Die Rotenburger Juden zeigten dem Geistlichen jedoch die kalte Schulter und
ignorierten ganz einfach seine Einladung. Diese Erfahrung brachte den Rotenburger
Dekan zu der Erkenntnis, daß die Bekehrungsarbeit nur von Erfolg gekrönt
sein könne, wenn ernsthafte Zwangsmaßregeln damit verknüpft
würden.
Wie gering auch dann die Erfolgsaussichten waren, läßt sich aus
der Tatsache schließen, daß die Rotenburger Juden selbst durch
die Androhung harter Strafen seitens des Oberschultheißen sich nicht
hatten bewegen lassen, den Einladungen des Dekans zu privaten Zusammenkünften
in seinem Haus und damit verbundenen Besprechungen seiner Predigten zu folgen.
Tod oder Taufe: Nicht mehr wie im späten Mittelalter vor diese Alternative
gestellt, waren die Juden dank ihrer Glaubensfestigkeit jetzt weitgehend immun
gegenüber christlicher Bekehrung.
Zu insgesamt 17 Bekehrungspredigten, abwechselnd von Dekan Crollius und dem
Spangenberger Pfarrer Knobelius gehalten, war es in Rotenburg in dem Zeitraum
von 1647 bis 1650 gekommen - bis zuletzt ohne meßbaren Erfolg. Als
in Christus erfüllet, hieß es in einer Verordnung von 1651,
sollten die Pfarrer den Juden die messianischen Weissagungen des Alten Testaments
vermitteln.21 Den Juden fehlte dafür aber jegliche Einsicht. In dem Zustand
der Welt, gerade in den kriegerischen Auseinandersetzungen und Wirren des
17. Jahrhunderts, konnten sie alles andere als eine Erlösung und Vollendung
erkennen - dieses göttliche Werk hatte also noch zu geschehen.
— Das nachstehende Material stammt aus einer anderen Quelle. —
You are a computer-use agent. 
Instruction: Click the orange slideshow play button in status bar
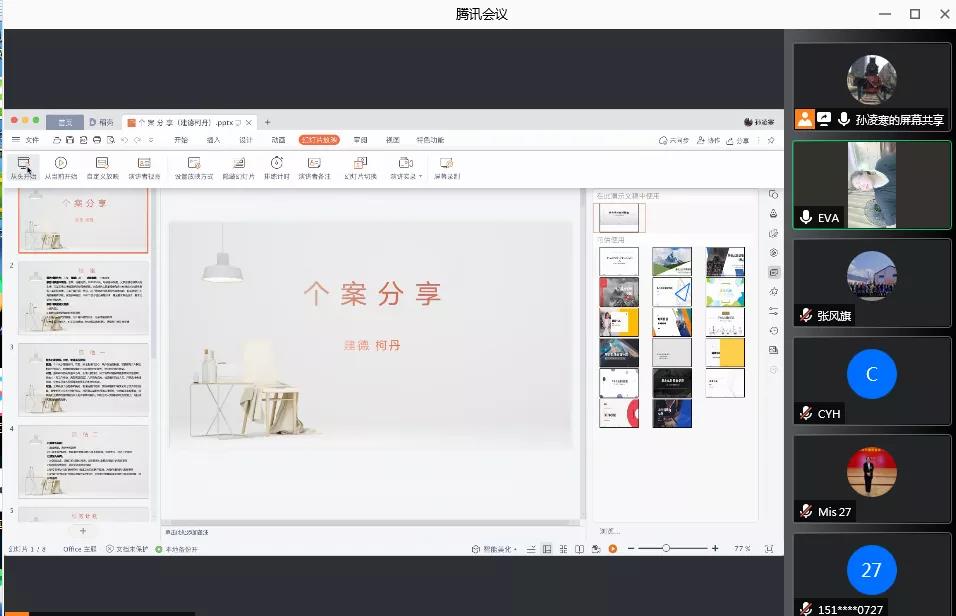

Wilhelm VI., der 1650 die Regentschaft in der Landgrafschaft übernahm,
ließ die Praxis der Zwangspredigten zwar bald einstellen, machte den
Juden aber den noch von seiner Mutter veranlaßten Judenkatechismus
zur Pflichtlektüre. Allerdings waren damit keine Kontrollmaßnahmen
verbunden. Ohne meßbaren Erfolg blieb auch die 1650 veröffentlichte
Sammlung von 22 Predigten, die Dekan Soldan im Kasseler Rathaus gehalten hatte.
Mit Wachs und Baumwolle sollen sich die Kasseler Juden ihre Ohren verstopft
haben, um die Gefahren für ihre Glaubensfestigkeit zu mindern.